## WHAT THIS TASK INVOLVES
Transcribe each record precisely; images stay out.

-- Opening Marker --

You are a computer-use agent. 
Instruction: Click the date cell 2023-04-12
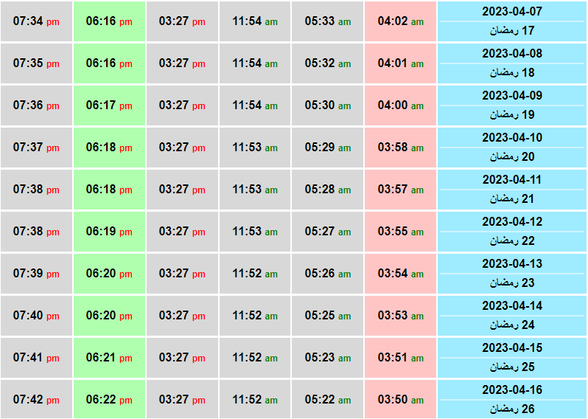click(511, 222)
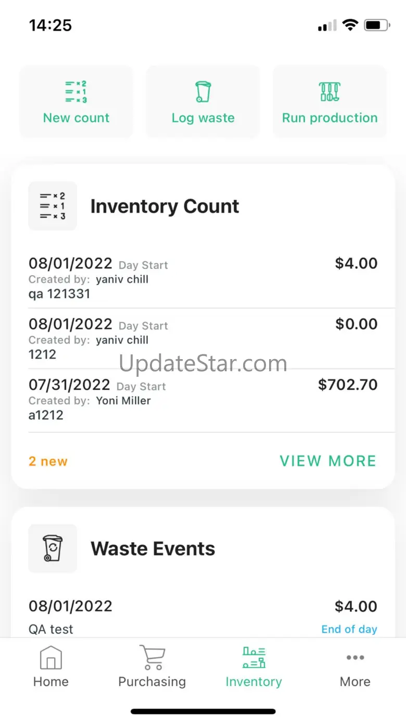406x723 pixels.
Task: Open the Purchasing cart icon
Action: (152, 657)
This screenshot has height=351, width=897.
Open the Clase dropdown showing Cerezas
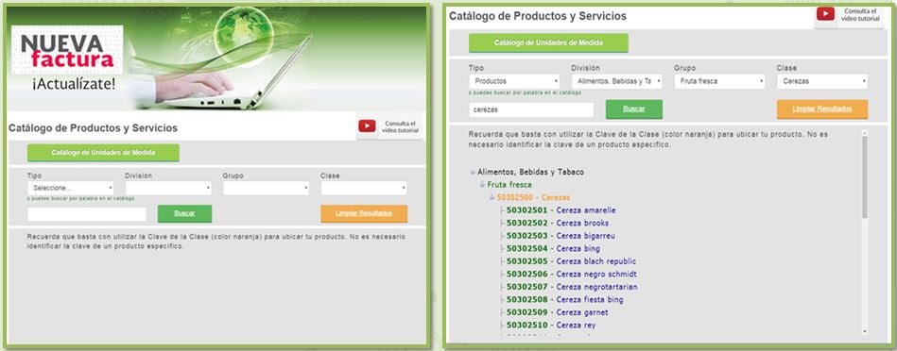pos(822,81)

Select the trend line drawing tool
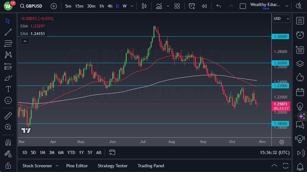tap(8, 32)
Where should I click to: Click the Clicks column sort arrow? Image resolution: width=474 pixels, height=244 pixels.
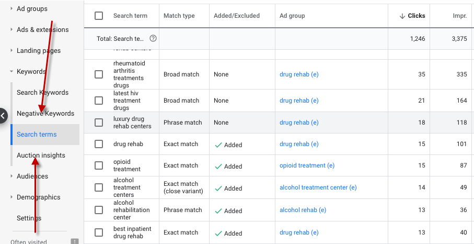tap(402, 16)
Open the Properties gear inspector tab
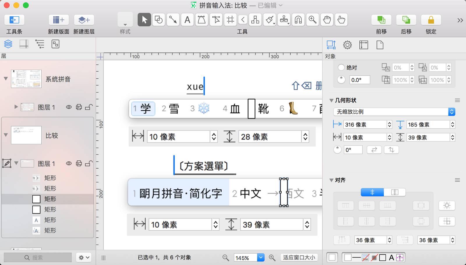The width and height of the screenshot is (466, 265). pos(347,45)
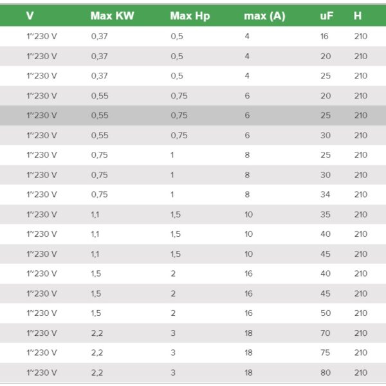The image size is (386, 386).
Task: Select the 1,5 KW row with 45 uF
Action: (193, 293)
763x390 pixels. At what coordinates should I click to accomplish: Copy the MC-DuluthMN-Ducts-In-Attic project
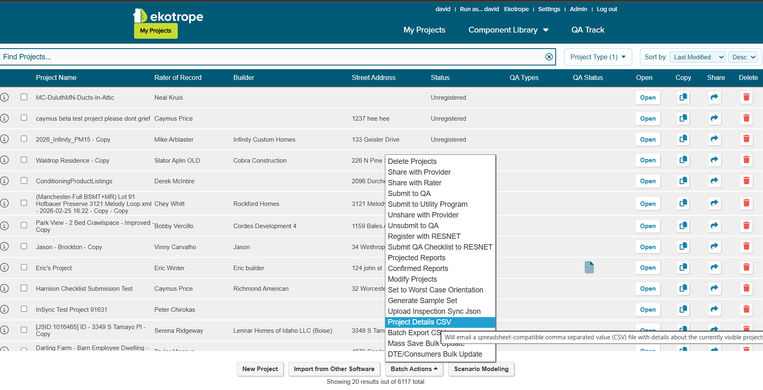[683, 98]
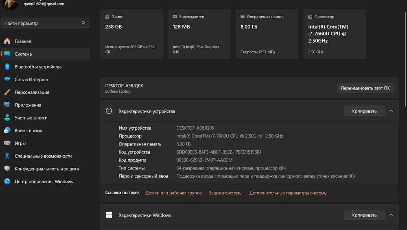Open Домен или рабочая группа link
The width and height of the screenshot is (407, 230).
[173, 193]
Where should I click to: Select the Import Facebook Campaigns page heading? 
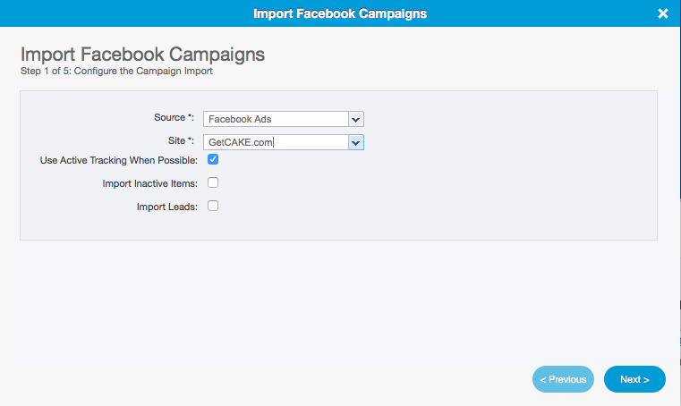[142, 55]
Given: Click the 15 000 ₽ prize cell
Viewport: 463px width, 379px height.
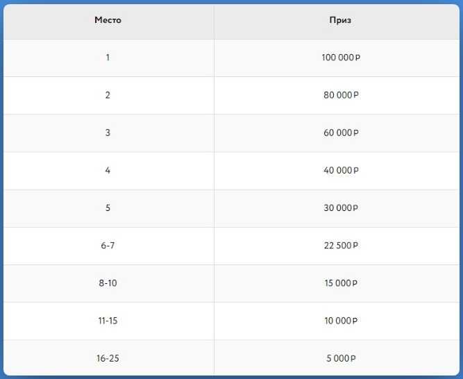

-- Closing Marker --

## RESULT OF THIS TASK
You are a computer-use agent. 
Instruction: Click the date cell 2023-04-12
click(511, 222)
406x723 pixels.
Task: Open the Purchasing cart icon
Action: (152, 657)
This screenshot has height=351, width=897.
Open the Clase dropdown showing Cerezas
pos(822,81)

Select the trend line drawing tool
tap(8, 32)
Where should I click to: Click the Clicks column sort arrow? Image resolution: width=474 pixels, height=244 pixels.
tap(402, 16)
Open the Properties gear inspector tab
The width and height of the screenshot is (466, 265). pos(347,45)
The image size is (386, 386).
Task: Select the 1,5 KW row with 45 uF
Action: (193, 293)
763x390 pixels. At what coordinates should I click to accomplish: Copy the MC-DuluthMN-Ducts-In-Attic project
[683, 98]
Open Домен или рабочая группа link
The width and height of the screenshot is (407, 230).
[173, 193]
Where should I click to: Select the Import Facebook Campaigns page heading? 
[142, 55]
Given: Click the 15 000 ₽ prize cell
Viewport: 463px width, 379px height.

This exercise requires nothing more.